Tablets that can respond not only to touchscreen contact but taps and motions in the area around them could deliver a combination of Microsoft Surface-style expansive gestures in a portable form-factor, if researchers have their way. Portico, the handiwork of three computer scientists at Intel, Microsoft Research and the University of Washington, uses a pair of pull-out webcams to track movement on the table the slate is resting on. That way, objects in the periphery of the tablet can interact with what's being shown on-screen.
According to Daniel Avrahami, Jacob Wobbrock and Shahram Izadi, the team behind Portico, the system gives a 12-inch tablet the touchable area of a 26-inch display. In their demonstration - which you can see in the video below - a ball rolled at the side of the slate is tracked and then converted into a virtual ball when it impacts the edge, the motion continued across the screen. However, there's more to it than simple gaming.
"The idea is to allow the interactive space to go beyond the display space or screen space" Wobbrock told Technology Review, suggesting that it could make for easier device interaction as our portable gadgets get smaller. "As devices continue to shrink, they compromise the screen space" he points out, "but with Portico you can reclaim the surrounding area for interactivity."

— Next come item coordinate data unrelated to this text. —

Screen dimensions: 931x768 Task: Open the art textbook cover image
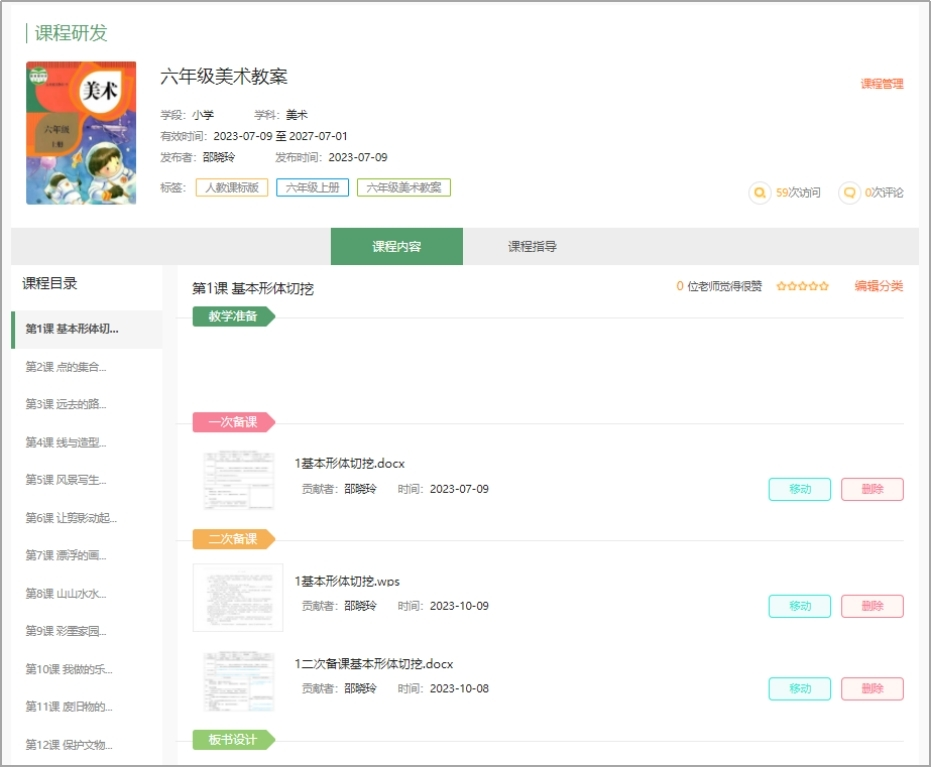pos(81,133)
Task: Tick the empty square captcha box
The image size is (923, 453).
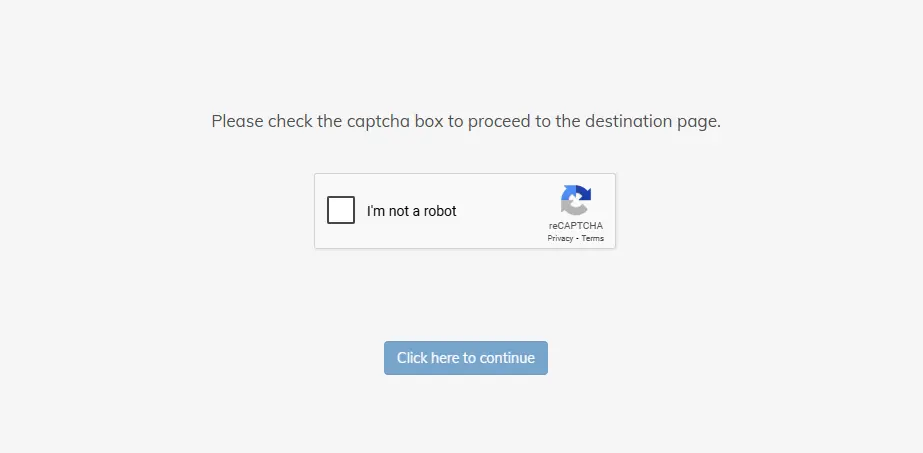Action: point(341,210)
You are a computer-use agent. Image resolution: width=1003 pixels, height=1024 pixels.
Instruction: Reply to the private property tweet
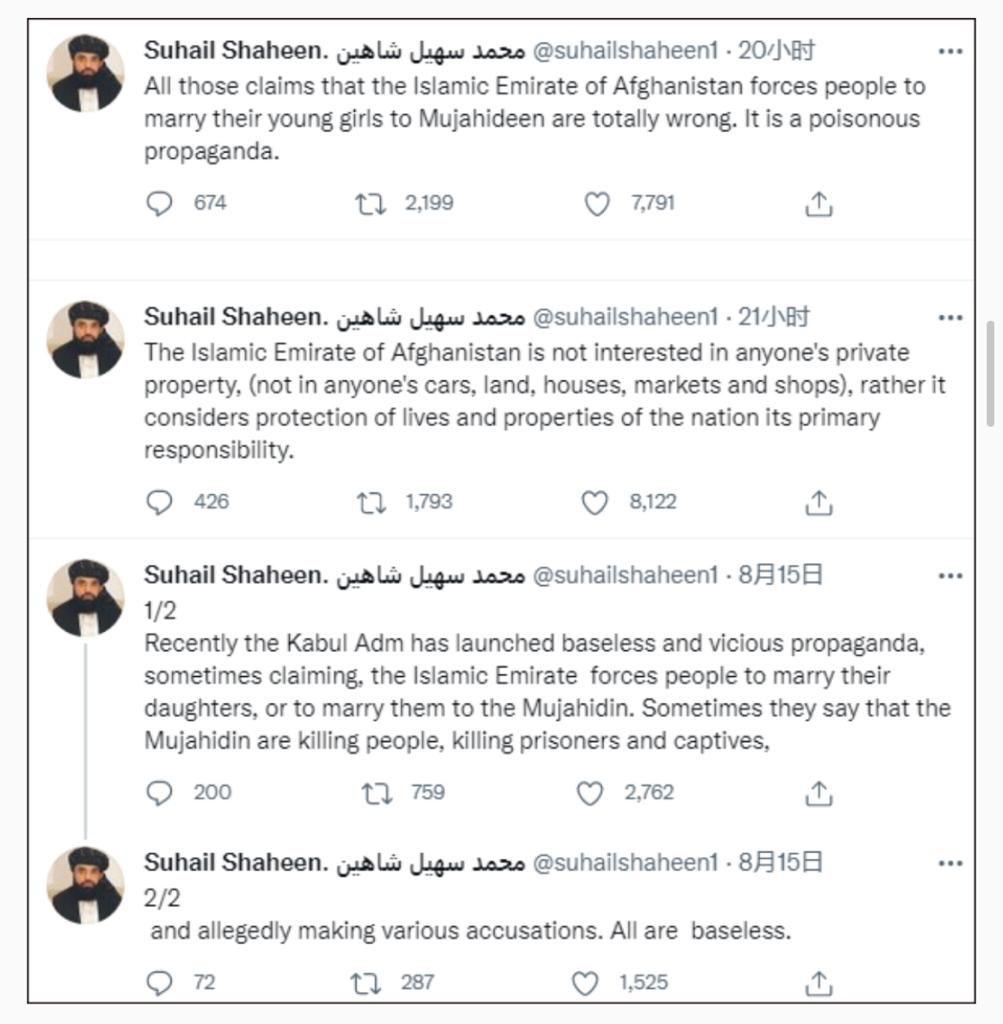click(x=159, y=502)
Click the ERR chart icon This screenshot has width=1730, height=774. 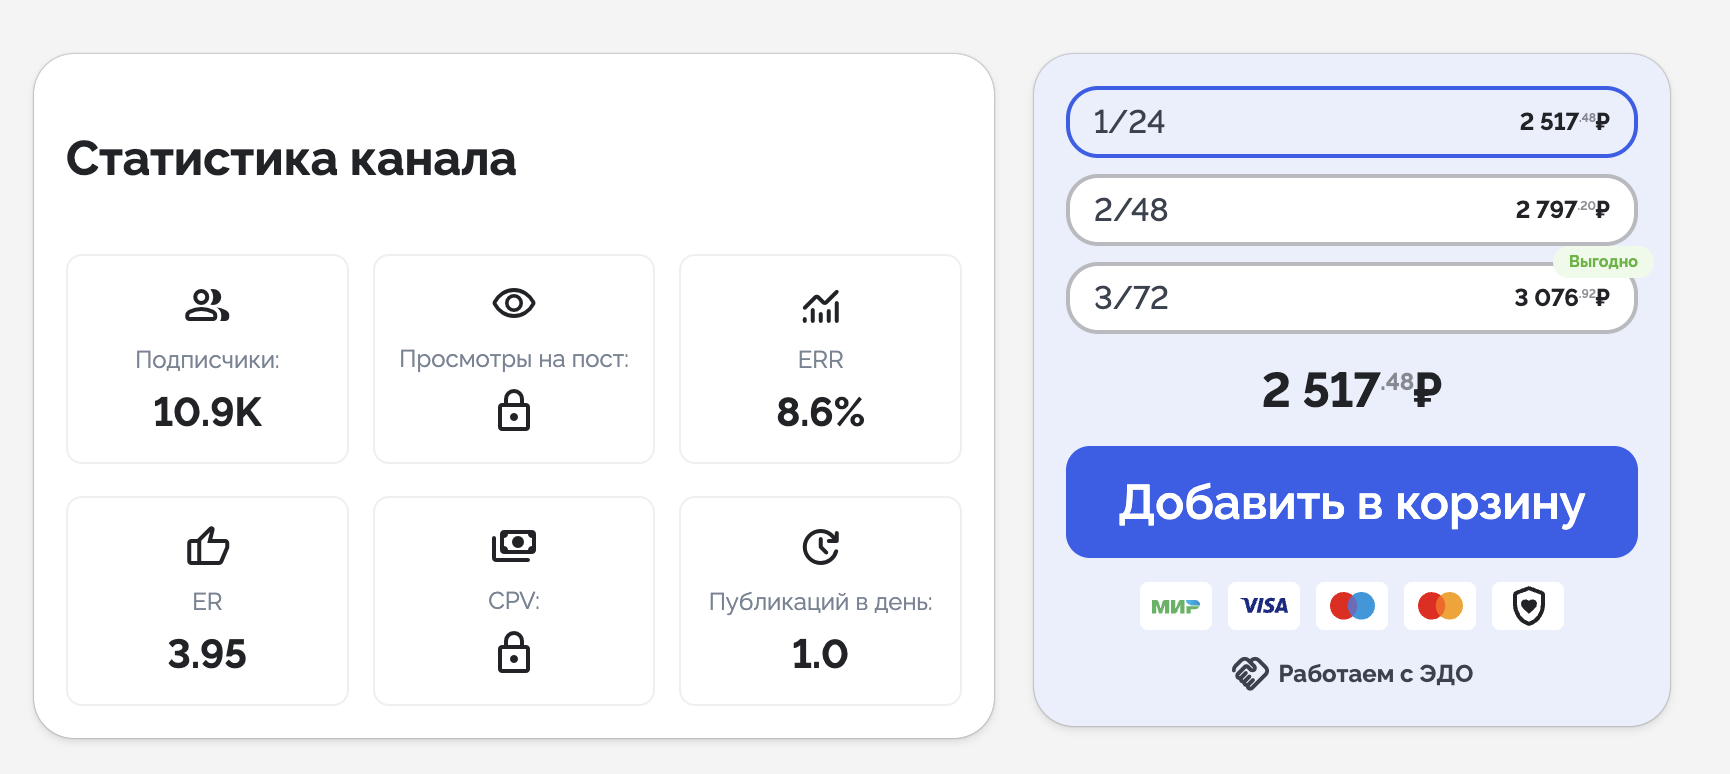point(820,307)
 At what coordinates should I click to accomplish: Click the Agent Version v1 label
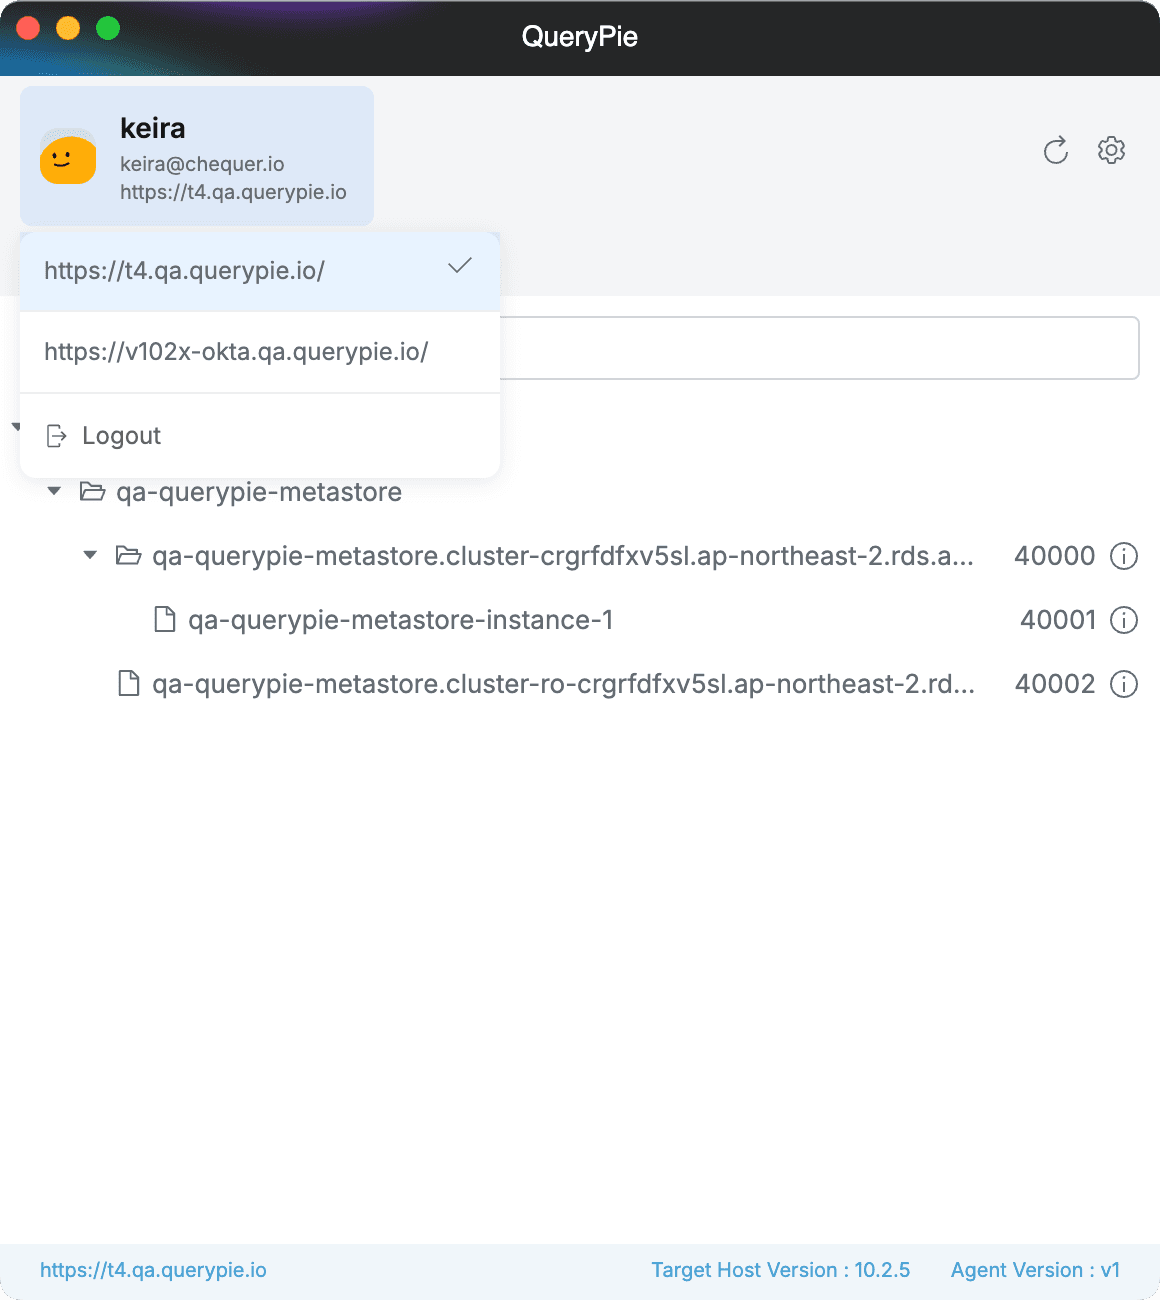pos(1035,1270)
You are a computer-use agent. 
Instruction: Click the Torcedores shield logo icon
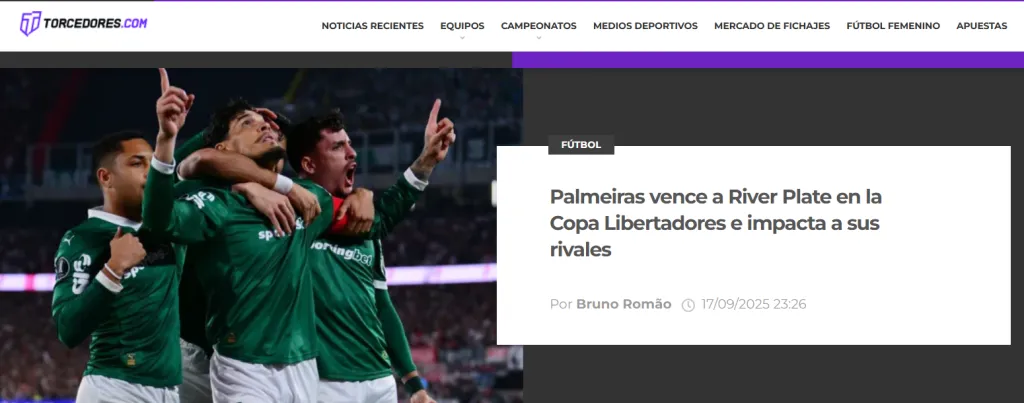point(30,24)
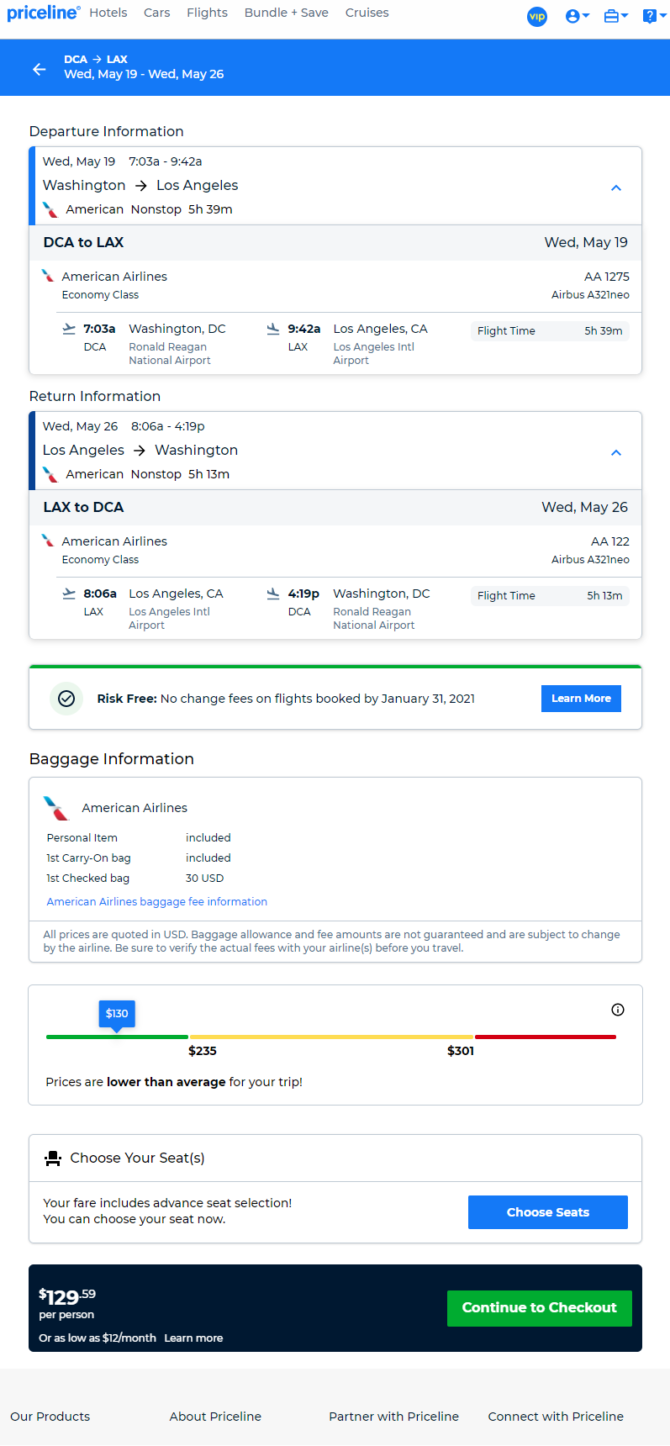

Portico uses the pair of cameras to calculate the height and position of objects around the tablet, using that information to figure out how the on-screen graphics should respond. Although the current prototype - which the trio will demonstrate at UIST 2011 next month - uses a two webcams on extendable arms, an alternative would be clip-on cameras or, even, a simple framework using a pico-projector to create the virtual desktop.